Je suis un mélange de ces deux personnes, de la fille et du garçon, comment pourrais-je prétendre prétendre à un moi à part entière, mélange des deux couleurs opposées, alors que je peine à m'affirmer entre les deux identités ?

Bien sûr, Galahad est beau. Bien sûr, Arya est belle. Mais moi ? Je suis le mélange raté des deux, brouillon qui soudain se gonfle d'importance et vient se glisser à la place qui leur revenait de droit.

Vous voulez des preuves ? Mais pourquoi pensez vous que la moitié de mon crâne est rasée ? Pour qui ais-je fais mon undercut ?
Satisfaire Galahad et Arya. Ne pas craquer. Ne pas être submergée. Ne pas parler. Personne ne comprendrait.
Peut-être vous, tolérants wattpadiens. Certainement pas mon entourage proche.
Je parle de moi au masculin, au féminin, et ça me plaît. J'aime écrire au masculin. Mes premières histoires ont toutes étés du point de vie de garçon... j'aime me mettre à leur place, m'imaginer garçon. Et à la fois non, ni garçon ni fille, ou les deux à la fois.

Je veux le corps du garçon, la voix de la fille, les cheveux du garçon, les cheveux de la fille, l'assurance du garçon, le calme de la fille.
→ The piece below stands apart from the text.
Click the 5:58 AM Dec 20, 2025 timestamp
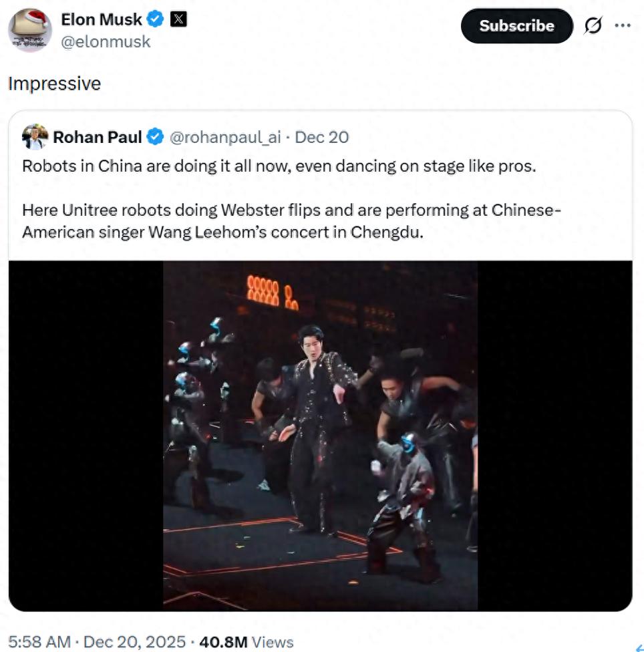 (x=96, y=642)
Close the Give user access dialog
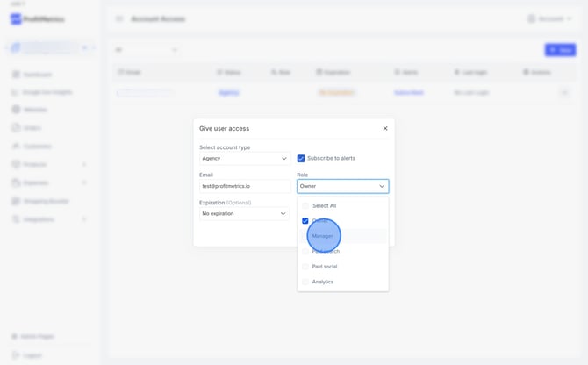Screen dimensions: 588x365 tap(384, 129)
Je veux les deux.
Je suis les deux.
Et si ça ne vous plaît pas...
Cordialement, allez vous faire voir en Russie. ( paraît qu'on recrute à l'armée )



<< Il serait temps de considérer le genre comme un spectre et non comme deux idéaux opposés >> à dit Emma Watson.
Chère Emma, veux-tu m'épouser ?

Ce texte est difficile à publier pour moi. J'ai vraiment peur du jugement. ( Bonjour Galahad ) je sais pas trop quoi en penser... j'ai l'impression que j'ai dit tout ce que j'avais sur le cœur, mais en même temps qu'il me reste tant à exprimer, à faire sortir.
Je préférais ne pas en parler plus, que ce soit dans les commentaires, en message privé ou en réél pour les personnes que je connais au collège.